Why do you have two versions of SQL on same server? MSSQL 2000 and SQL 2005. Is the port (1433) different on the two instances?


----------



## actech (Aug 7, 2010)

Hello,

As per our client need we install 2 version on same machine.
We are using same port but having different instance to connect to server.

Our clients who are using MSSQL 2000 are not facing any problem with websites
but problem only with clints who using MSSQL2005 and that problem resolve after rebooting server
but after 1-2 days the problem start again.As i said this problem start after windows update done.


----------



## peterh40 (Apr 15, 2007)

The only way to resolve this is take off all the recent updates (note down which ones), reboot and apply them one at a time and leave it until you find out which one is causing the issue.


----------



## peterh40 (Apr 15, 2007)

Also, make sure that the clients have the latest version of the SQL Native Client to ensure good connectivity with SQL.
You can download the client from the Microsoft Downloads website.


----------



## actech (Aug 7, 2010)

Hello,

Thanks for your update...Right now I am not able to browse any website on server A but all hosted websites are working fine just MMSQL20005 websites giving error.

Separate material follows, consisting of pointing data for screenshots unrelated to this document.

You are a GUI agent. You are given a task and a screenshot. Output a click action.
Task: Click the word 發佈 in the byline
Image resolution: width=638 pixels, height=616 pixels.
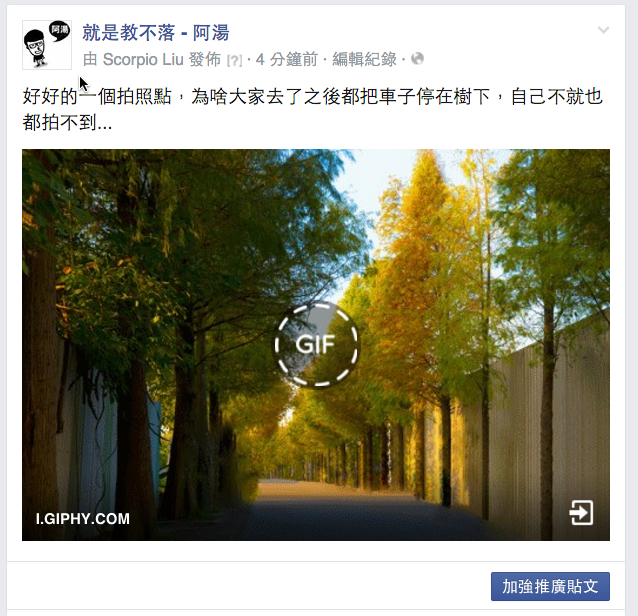(205, 59)
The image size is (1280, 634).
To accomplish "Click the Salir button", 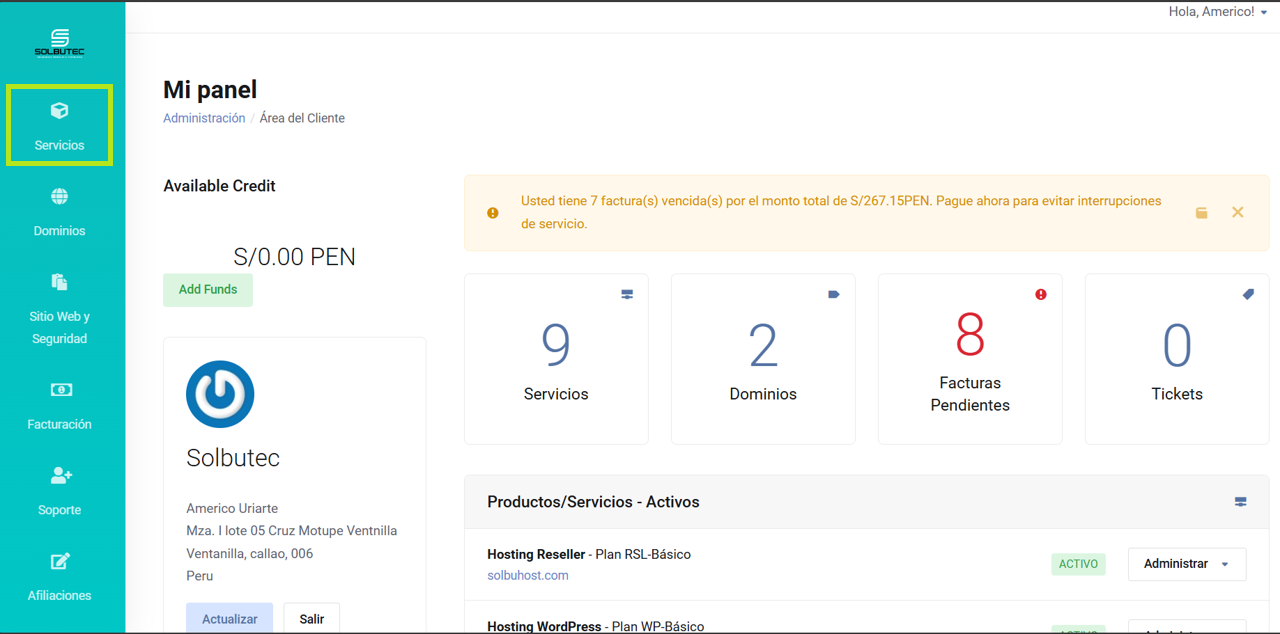I will pos(311,618).
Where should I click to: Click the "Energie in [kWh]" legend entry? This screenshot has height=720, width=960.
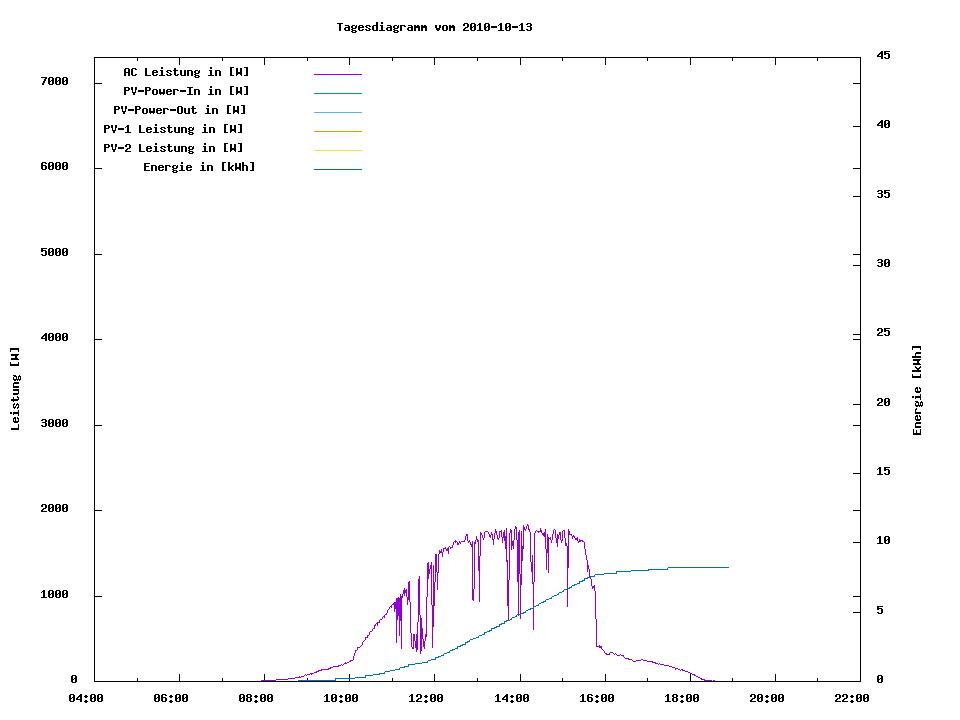coord(199,167)
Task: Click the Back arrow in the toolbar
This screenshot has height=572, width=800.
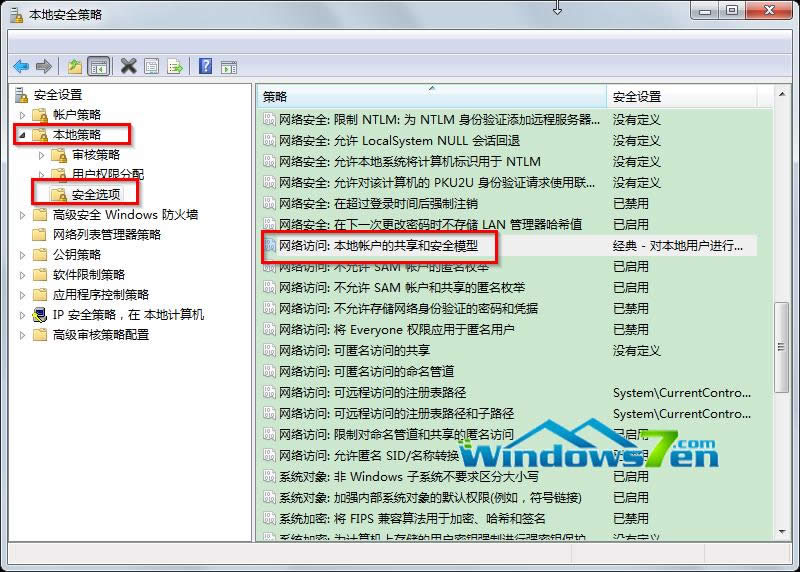Action: point(21,67)
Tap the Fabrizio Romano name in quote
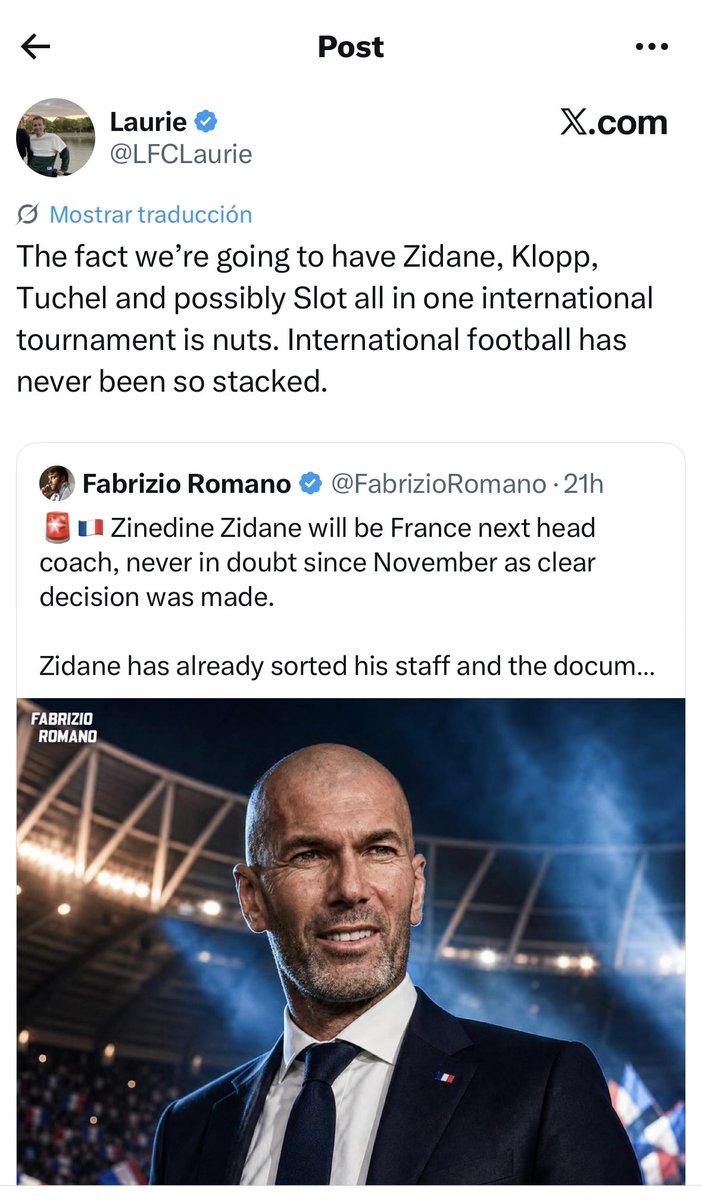The height and width of the screenshot is (1200, 702). pos(187,484)
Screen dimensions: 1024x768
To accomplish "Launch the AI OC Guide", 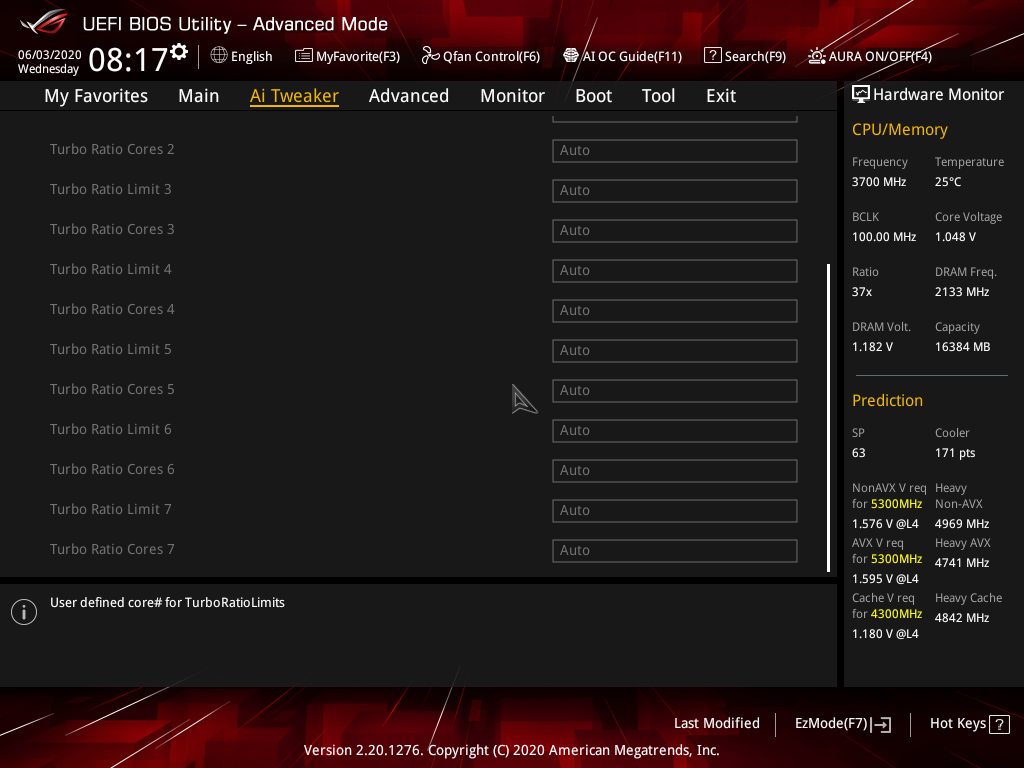I will 622,56.
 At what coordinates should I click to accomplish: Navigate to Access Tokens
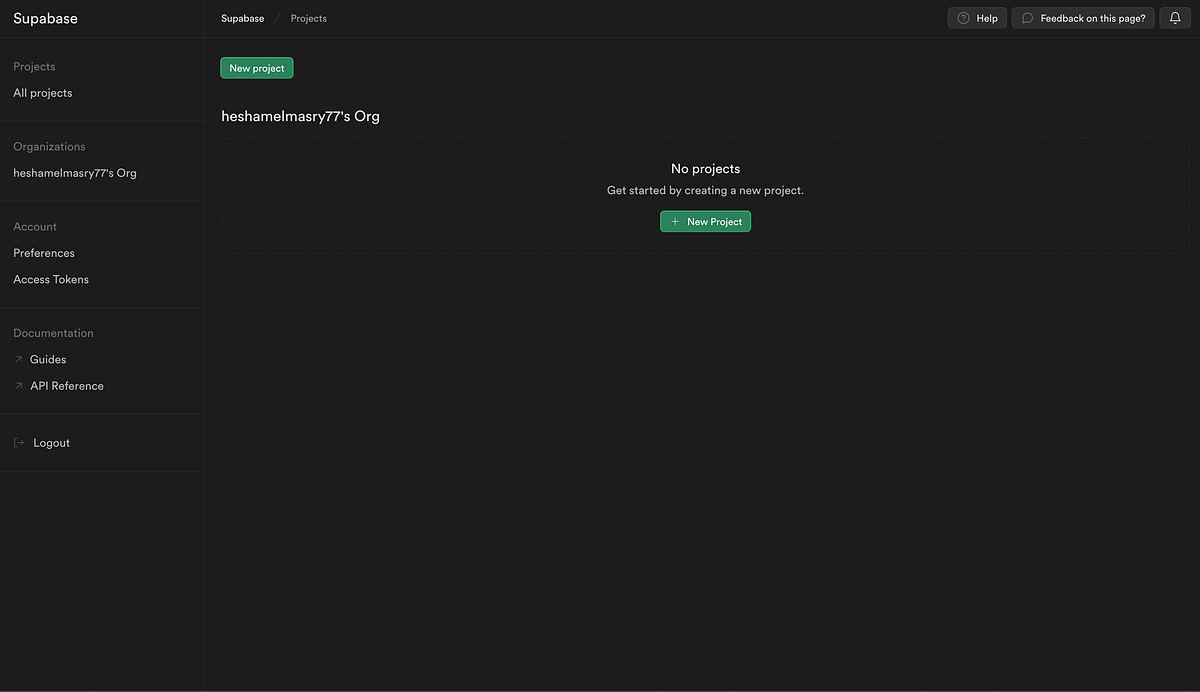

While troubleshooting one more thing I observed that ,in Hijackthis logs I have got following log -
----------------------------------------------------------------------------------------------------------
O10 - Broken Internet access because of LSP provider 'c:\documents and settings\administrator\windows\system32\mswsock.dll' missing
---------------------------------------------------------------------------------------------------------------
How to solve this? Is this the reason for no access to internet on Server A server?


----------